_Aim of the task_
State the number of lines in these records holding "agent". Say nothing more.

_Data under study_

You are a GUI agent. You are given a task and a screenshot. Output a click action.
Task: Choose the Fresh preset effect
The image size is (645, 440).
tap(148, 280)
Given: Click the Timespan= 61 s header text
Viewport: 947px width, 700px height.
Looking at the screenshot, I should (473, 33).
* * *
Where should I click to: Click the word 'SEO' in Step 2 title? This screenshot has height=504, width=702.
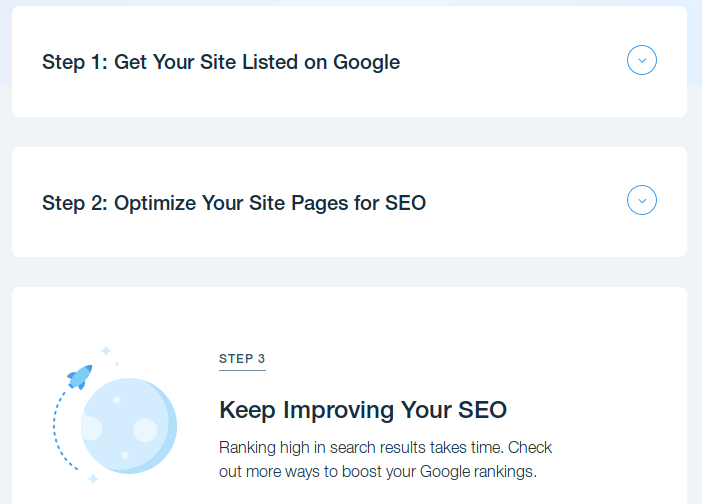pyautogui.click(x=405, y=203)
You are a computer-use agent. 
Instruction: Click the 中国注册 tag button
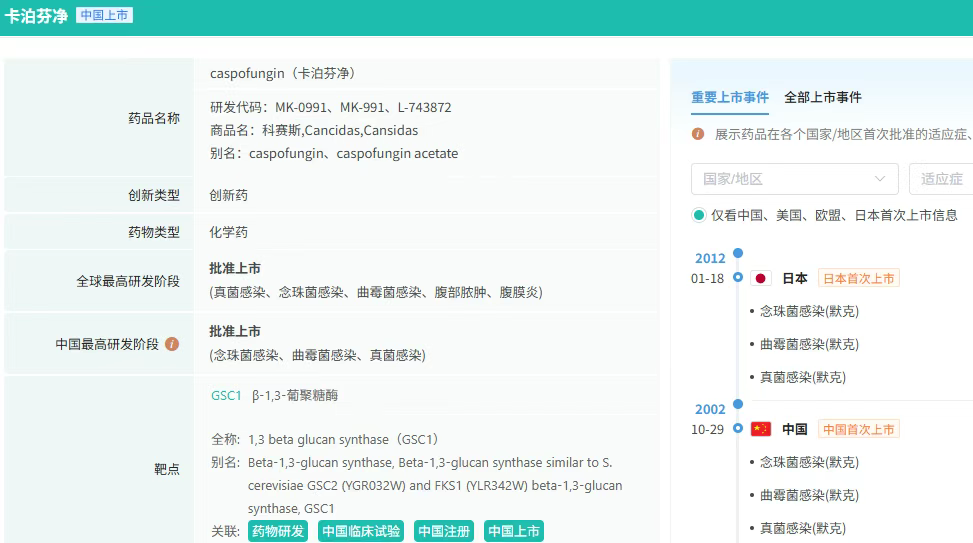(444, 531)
--
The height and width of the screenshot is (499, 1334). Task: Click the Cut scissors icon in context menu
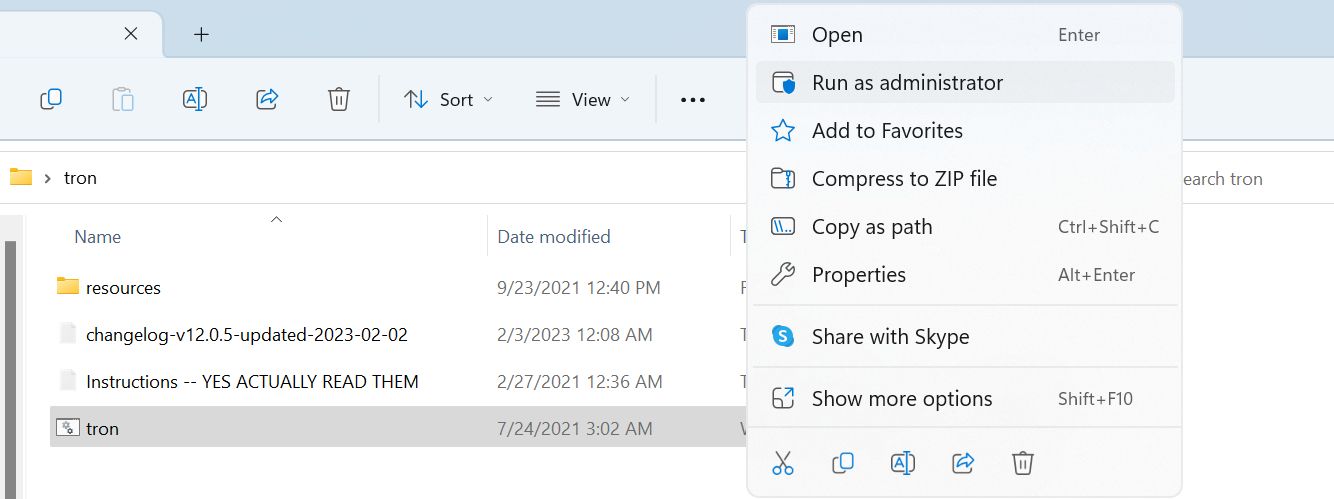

_Task answer_
2